Secondly, however, if interwoven with Trump’s designs, the idea of environmental apocalypse gains increasingly both in momentum and credibility as the 21st century advances. Sceptics with respect to global warming ignore the actual temperature rises which have come alarmingly swiftly in the past decade. Scenarios such as that suggested by Mark Lynas (Six Degrees.
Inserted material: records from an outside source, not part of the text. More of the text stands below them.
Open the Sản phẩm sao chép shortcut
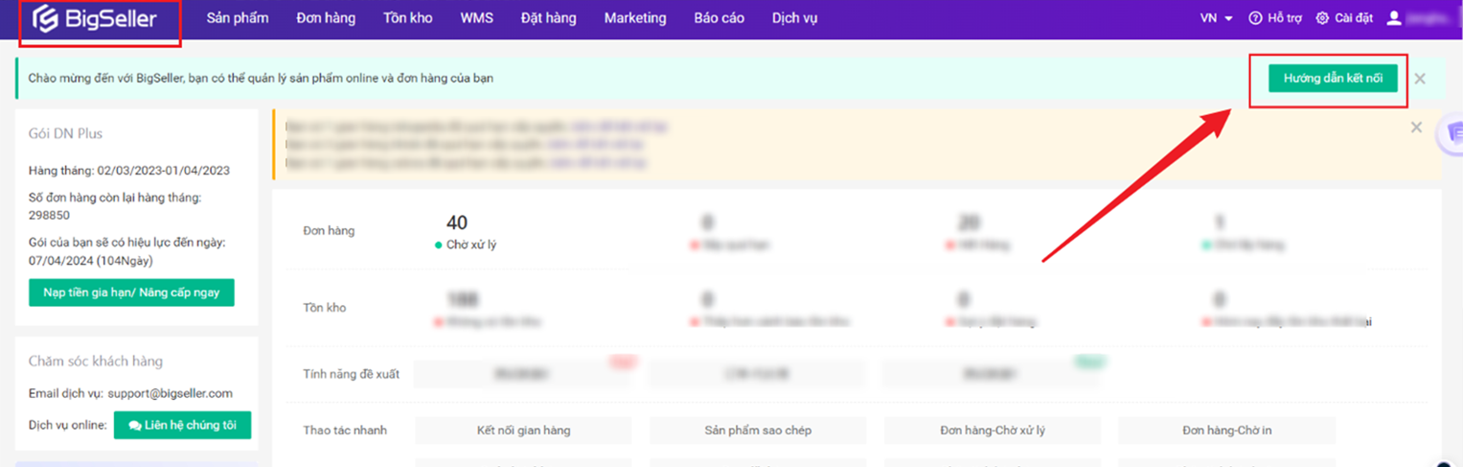Viewport: 1463px width, 467px height. [757, 431]
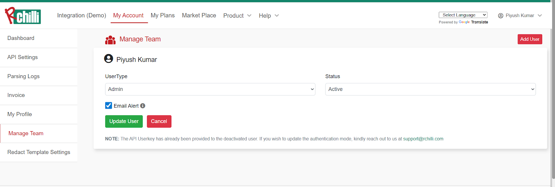Viewport: 555px width, 187px height.
Task: Click the support@rchilli.com email link
Action: [x=423, y=139]
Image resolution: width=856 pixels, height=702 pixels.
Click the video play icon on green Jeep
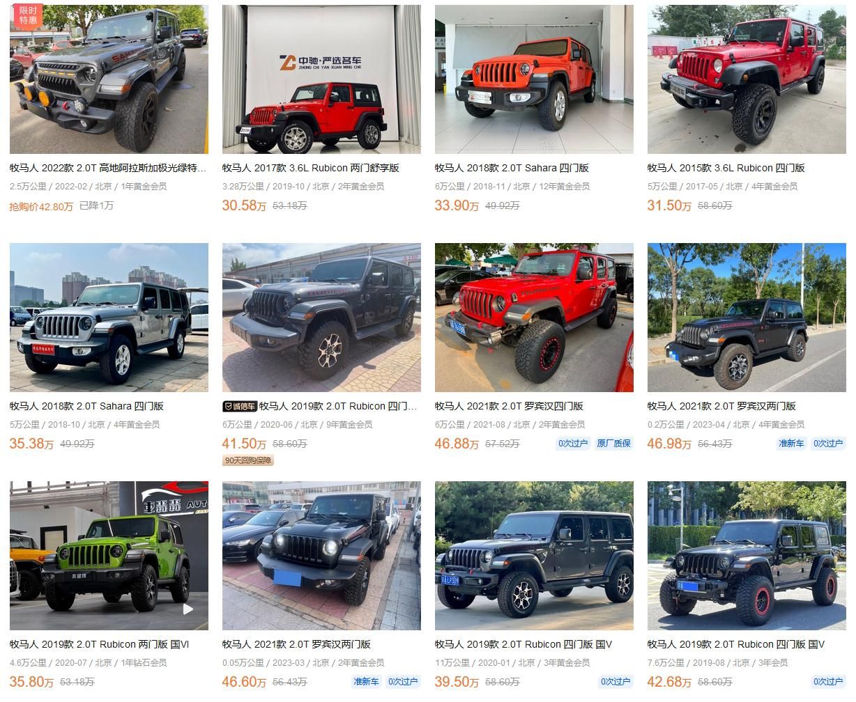tap(188, 609)
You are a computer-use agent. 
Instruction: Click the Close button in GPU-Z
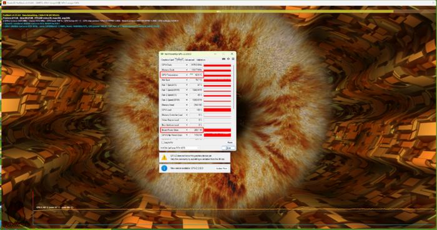(228, 148)
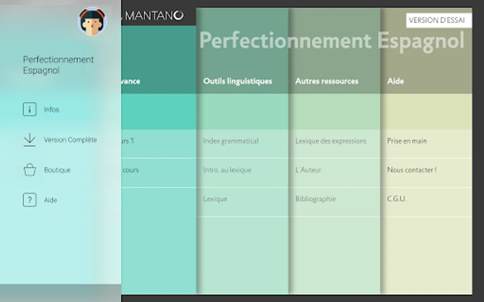484x302 pixels.
Task: Click the Mantano logo
Action: (154, 15)
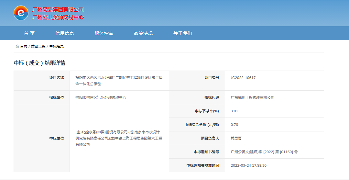
Task: Click the home icon in breadcrumb
Action: coord(17,46)
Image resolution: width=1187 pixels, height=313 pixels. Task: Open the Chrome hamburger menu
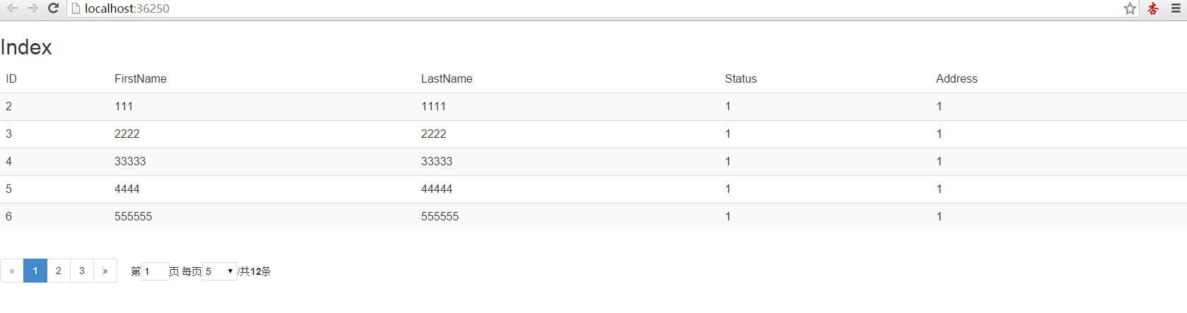(x=1176, y=8)
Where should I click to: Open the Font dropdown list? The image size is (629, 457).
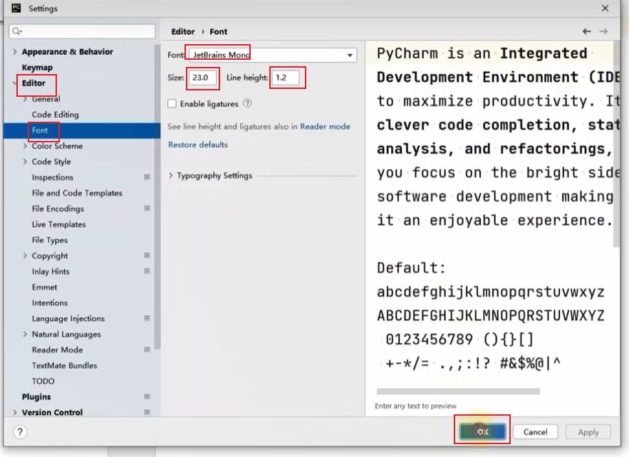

Our Future on a Hotter Planet, 2007) indicate that a failure to restrain this trend will indeed mean that this is likely to be mankind’s final century. “If you want a picture of the future”, says Winston Smith’s torturer O’Brien, “imagine a boot stamping on a human face for ever”. We should not imagine that the political dystopia is irrelevant in our own times, however. (But the boot will be up to its ankle and then knee in water.) Our epoch is marked once again by the proliferation of many sources of anxiety and fear, from immigration/xenophobia to terrorism, unemployment, austerity and civilisational collapse. Now, however, the three basic types of dystopian narrative come to merge more clearly than ever before. Identifying these narratives through analysis and debate will not make them go away. But at least we have some sense of where we have come to reach the present.